Although we have done some research with the operant conditioning protocol, much of our current empirical effort is focused on studying drug cues from a Pavlovian conditioning perspective (i.e., interoceptive conditioning). We have been studying two variants of this task. In one variant, the drug stimulus (e.g., nicotine) signals intermittent access to a sucrose reward; saline signals the absence of the reward. In this example, nicotine readily comes to control anticipatory sucrose-seeking behavior relative to saline (i.e., a goal tracking CR). Nicotine is conceptualized as a contextual cue (CS) that enters into a conditioned association with the sucrose US. Current research has supported this assumption. In the second variant, the drug state signals that a brief stimulus (e.g., 15-sec light) will be followed by sucrose. When saline is administered, the same light will not be followed by sucrose. Thus, the drug state signals when the light CS-sucrose US relation is in effect. Rats readily learn this discrimination showing an increase in goal tracking in the drug state only during the CS. From a Pavlovian conditioning perspective the drug stimulus in this task serves as an occasion setter or a feature positive modulator.
Conditioned taste avoidance. There is a seeming paradox with abused drugs. Although approach, reward, reinforcement are among their central nervous system effects, drugs of abuse can also condition avoidance tendencies. There is still debate as to whether this avoidance reflects an aversive quality to the drug or some other effect. Regardless, this effect and its neurobiological processes can be studied using a preparation termed conditioned taste avoidance (aversion). In this task, consumption of a novel taste such as saccharin (i.e., the CS) is followed by administration of the drug (i.e., the US). Relative to controls, rats drink less of the drug-paired taste.
Drug withdrawal. Cessation from chronic drug use is associated with a wide array of behavioral and neurobiological effects that can prompt relapse. To study drug withdrawal, rats have an osmotic pump loaded with the drug of interest (e.g., nicotine) surgically implanted subcutaneously. The osmotic pump releases a relatively consistent amount of drug across time. Withdrawal is precipitated by removal of the pump or administration of an antagonist. For example, mecamylamine and naloxone can induce nicotine withdrawal signs in rats receiving chronic nicotine.
Object recognition (novelty detection). Rats can readily detect novelty in the environment. The object recognition task takes advantage of this tendency to measure memory and to test manipulations (pharmacological, neurobiological, and behavioral) that improve or impair memory. In this task, rats are familiarized with an object. Some time later, the rat is placed in an environment with the familiar object and a novel object. Rats spend more time interacting with the novel object indicating recall of the familiar object. Long delays to testing or familiarization in a different environment than the test environment can impair object recognition. Drugs found to improve memory in Alzheimer’s patients also improve deficits in object recognition.
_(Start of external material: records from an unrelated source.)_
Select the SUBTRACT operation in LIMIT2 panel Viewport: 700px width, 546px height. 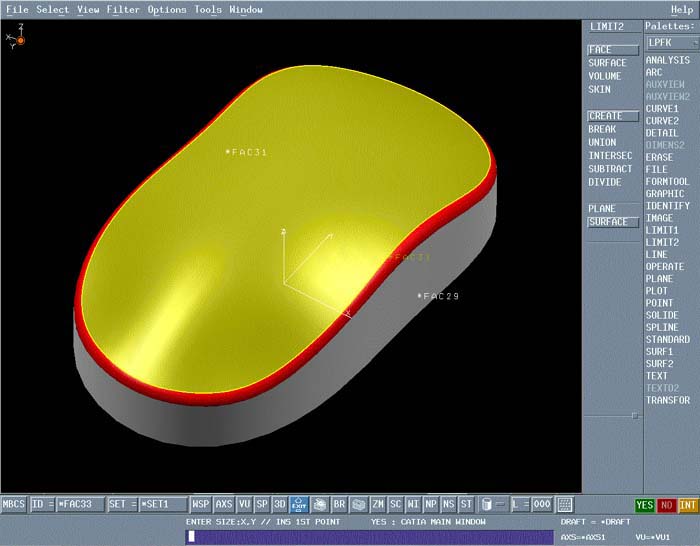point(610,169)
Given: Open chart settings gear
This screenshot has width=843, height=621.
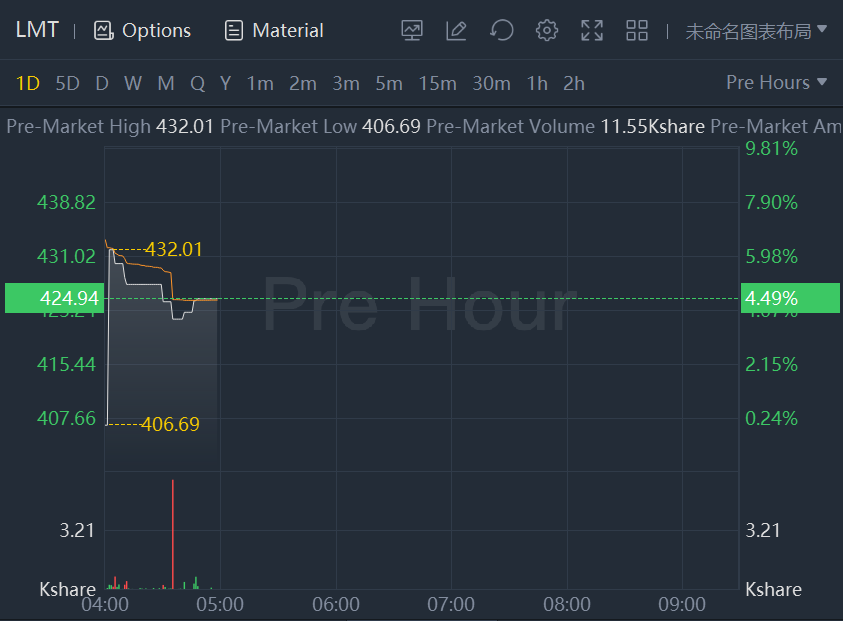Looking at the screenshot, I should pyautogui.click(x=546, y=30).
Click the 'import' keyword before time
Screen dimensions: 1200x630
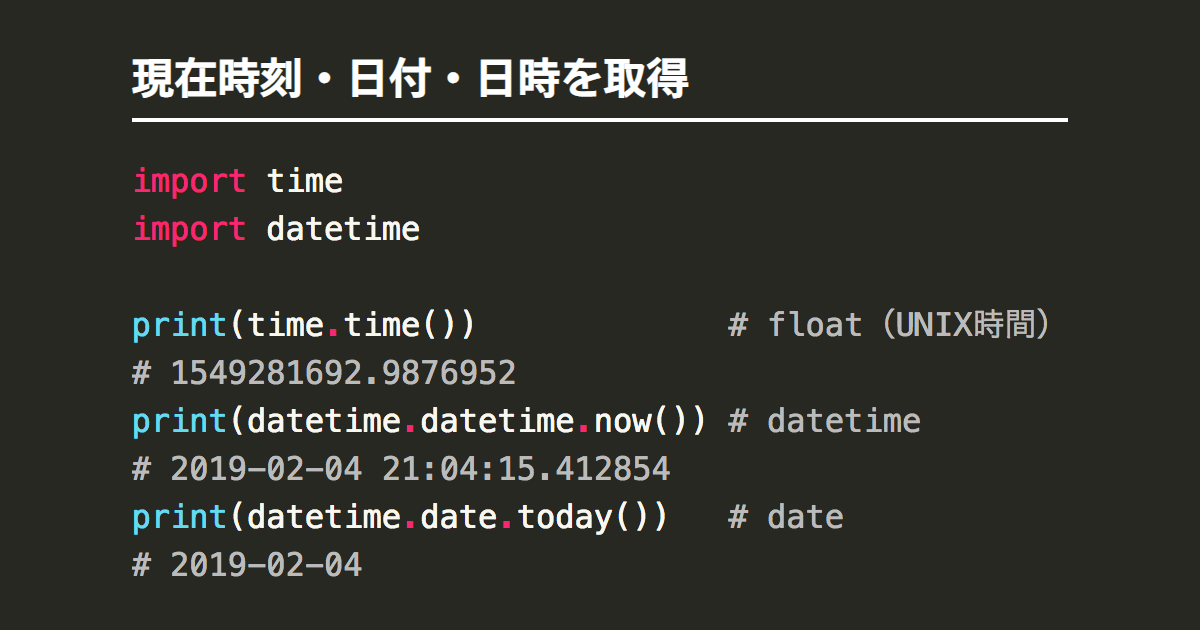coord(189,181)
Environment familiarization. Almost every task used to study drug effects and learning processes involves exposure to a test environment. During exposure to the environment the rat learns about the stimulus features of the environment. This learning (i.e., environmental familiarization) can affect ongoing behavior in a task. Accordingly, a manipulation that affects familiarization could produce a nonspecific change in the behavior of interest. If so, an experimenter could mistakenly attribute a behavior change to the wrong cause. For this reason, factors affecting environmental familiarization are of much interest. We measure environmental familiarization by taking advantage of a rat’s tendency to interact more with a novel object in a familiar environment than in a novel environment.